Better a bottle in front of me than a frontal lobotomy
Innocent When You DreamI've just heard that one of my all time musical heroes ... no scratch that ... all time heroes period, Tom Waits, is to play the Edinburgh Playhouse at the end of July. He's going to be there on both the 27th and 28th and these are his only UK shows. I'm expecting a bit of a fight to get hold of tickets but I'm in tenacious mood.

As it happens, I have just finished reading Innocent When You Dream (Tom Waits: The Collected Interviews) edited by Mac Montandon and thought I might chew the fat a little about it and about my long time admiration for Waits. I received the book as a Christmas present from my good friend Dave Scott who shares with me both a great appreciation of Tom Waits's music and a comfortable relationship with the Waitsian world. It has proved to be a wise choice of gift and the book gives the reader a good insight into the head of this enigmatic and prolific artist, even though whatever Waits tells you about himself may or may not have any truth to it. "I'm going to pull your string from time to time" he tells the interviewer from Playboy magazine at the start of their 1988 conversation in a seedy downtown L.A. cafe.

It was an easy introduction to Waits's music for me. Hearing his 1976 release Small Change during a late night whisky-soaked wind down after finishing my shift as a bartender in Aberdeen during the early 1990s. I was immediately hooked. Some people I know are put off by his scabrous rasp of a singing voice but for me they are missing out on one of the true greats of modern music. That voice, whether screaming through a police bullhorn as on Hang on St. Christopher (Franks Wild Years 1987) or whispering close to the microphone as on Poor Edward (Alice 2002) can convey emotion in such an immediate way.

The inebriated troubadour blues of the early records on the Asylum label gave way to more experimental instrumentation on Swordfishtrombones, Rain Dogs and Frank's Wild Years during the 80s to great effect and the book gives the reader a fascinating insight into the unique methods Waits has employed over the years to make his music. Over the course of 35 years in the business Waits has become a greatly respected artist through his uncompromisingly single-minded stance, dismissive of any commercial concessions. "You know, when a guy is singing to me about toilet paper - you may need the money but, I mean, rob a 7-eleven! Do something with dignity and save us all the trouble of peeing on your grave" (Tom Waits, Musician Magazine 1987). His feeling is, rightly in my opinion, that an artist's work no longer carries the same weight when it is adorned with someone else's logo. He has successfully sued several advertising companies for using his material without permission or even using a sound-a-like singer. His distaste for the commercialisation of culture is an aspect of his personality that I heartily applaud.

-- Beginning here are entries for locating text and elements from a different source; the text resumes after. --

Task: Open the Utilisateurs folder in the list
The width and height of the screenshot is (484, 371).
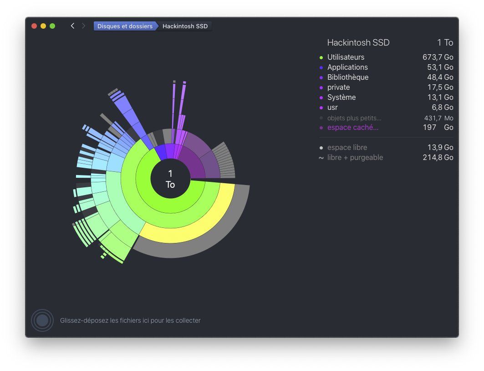Action: (x=346, y=57)
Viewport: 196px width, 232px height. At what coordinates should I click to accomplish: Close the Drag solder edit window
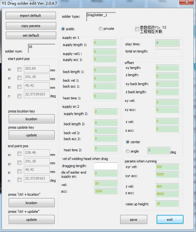point(186,2)
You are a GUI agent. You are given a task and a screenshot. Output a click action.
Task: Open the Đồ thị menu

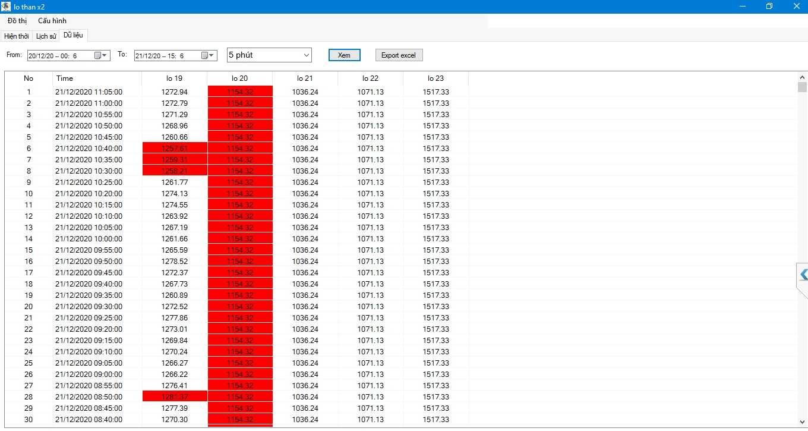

The chronological story of Tom Waits's life is held within the pages of Innocent When You Dream but, then again, alternate versions of his story orbit around the truth with casual ease. He may have been born in 1949 in the back of a taxi ... or in a truck, or perhaps somewhere a little less unconventional. Why let the truth get in the way of a good story? He has had a varied career as an actor too. Starring alongside Jack Nicholson, Lily Tomlin, Meryl Streep, Keanu Reeves, Richard E. Grant, Gary Oldman and Roberto Benigni among others. Waits has penned several film soundtracks, had his songs covered by artists as diverse as The Eagles, Bruce Springsteen, Rod Stewart, Tim Buckley, Scarlett Johansson (yes, you read that correctly) and Screamin' Jay Hawkins and taken part in several theatrical collaborations. He has also somehow found the time to raise three children with his wife Kathleen Brennan.

He tells a nice tale about being asked by his kids why he didn't have a normal job like all the other dads. "I told them this story: In the forest, there was a crooked tree and a straight tree. Every day, the straight tree would say to the crooked tree, "Look at me...I'm tall, and I'm straight, and I'm handsome. Look at you...you're all crooked and bent over. No one wants to look at you." And they grew up in that forest together. And then one day the loggers came, and they saw the crooked tree and the straight tree, and they said, "Just cut the straight trees and leave the rest." So the loggers turned all the straight trees into lumber and toothpicks and paper. And the crooked tree is still there, growing stronger and stranger every day".

If you have never listened to Tom Waits in the past I urge you to do so now. With so much music these days amounting to little more than "jingles" you can safely dive into the vast back catalogue of an artist such as Waits and feel that all is not lost with the world. I'll end this post by giving him the last word.

Interviewer: What is a gentleman?
Tom Waits: A man who can play the accordion, but doesn’t.